Rating: 3.5 / 5
Retired NYPD investigator David Gurney receives a mysterious call from a high school acquaintance regarding a taunting letter. Although death has not been threatened, the fact that the killer knows so much about his target is frightening. Events quickly escalate when the body count starts rising, all in conjunction with this mysterious killer who seems to be able to mind read.
The mystery aspect of the novel was stellar. The first quarter was slow, but somewhere around the middle, things quickly built up and I couldn’t put the book down. I was completely baffled with the killer’s motives and execution, and can truly say that Verdon has the suspense concept down pat.
While Gurney is not immediately nor immensely likable, Verdon has portrayed him as real, with flaws and personality tics that readers can relate to. He has trouble with the concept of retirement, to the detriment of his marriage, and is borderline obsessive-compulsive in his quest for serial killers.
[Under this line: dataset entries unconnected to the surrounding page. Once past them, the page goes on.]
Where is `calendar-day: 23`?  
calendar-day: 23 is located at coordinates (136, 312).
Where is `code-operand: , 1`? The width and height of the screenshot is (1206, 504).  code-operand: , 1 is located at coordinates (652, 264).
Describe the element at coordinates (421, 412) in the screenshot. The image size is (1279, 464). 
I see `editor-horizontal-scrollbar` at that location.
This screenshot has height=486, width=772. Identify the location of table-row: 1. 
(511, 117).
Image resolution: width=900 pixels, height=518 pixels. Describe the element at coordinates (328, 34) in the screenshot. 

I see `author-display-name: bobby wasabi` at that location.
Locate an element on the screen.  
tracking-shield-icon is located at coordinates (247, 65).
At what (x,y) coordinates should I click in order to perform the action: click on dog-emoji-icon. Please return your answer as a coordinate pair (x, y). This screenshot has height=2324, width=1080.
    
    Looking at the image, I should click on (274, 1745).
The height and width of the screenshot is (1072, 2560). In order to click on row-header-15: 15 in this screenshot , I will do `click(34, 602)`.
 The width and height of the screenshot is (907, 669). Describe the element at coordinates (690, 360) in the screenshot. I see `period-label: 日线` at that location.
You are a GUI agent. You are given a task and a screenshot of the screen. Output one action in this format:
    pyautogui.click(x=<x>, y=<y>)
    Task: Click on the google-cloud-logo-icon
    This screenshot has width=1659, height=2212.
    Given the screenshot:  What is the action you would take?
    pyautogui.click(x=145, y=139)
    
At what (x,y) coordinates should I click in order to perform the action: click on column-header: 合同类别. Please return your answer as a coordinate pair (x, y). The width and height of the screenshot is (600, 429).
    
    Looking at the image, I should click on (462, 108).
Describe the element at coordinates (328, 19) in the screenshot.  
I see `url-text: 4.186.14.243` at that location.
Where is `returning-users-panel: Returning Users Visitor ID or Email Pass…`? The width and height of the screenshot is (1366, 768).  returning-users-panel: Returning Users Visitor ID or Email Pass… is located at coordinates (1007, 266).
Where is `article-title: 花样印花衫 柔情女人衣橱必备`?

The subplot with the underlying tension between Gurney and his wife Madeleine was vague and undeveloped. There was no groundwork for this thread, and it felt like this was a sequel, where the reader had to have a previous novel to fully understand the dynamics between Dave and Madeleine. Both are fairly passive-aggressive towards each other, and while I understand the concept of this to give Gurney’s personality more dimension and depth, it seemed like this should have been more fully developed, or given a minute role. Hopefully, Gurney’s son Kyle takes a prominent role in subsequent Gurney installments, otherwise I don’t understand Verdon bringing him up here.
I really enjoyed the mystery and the novel had enough twists and cliffhangers to keep me turning the pages. I am interested in seeing how Verdon continues developing Gurney in his subsequent books.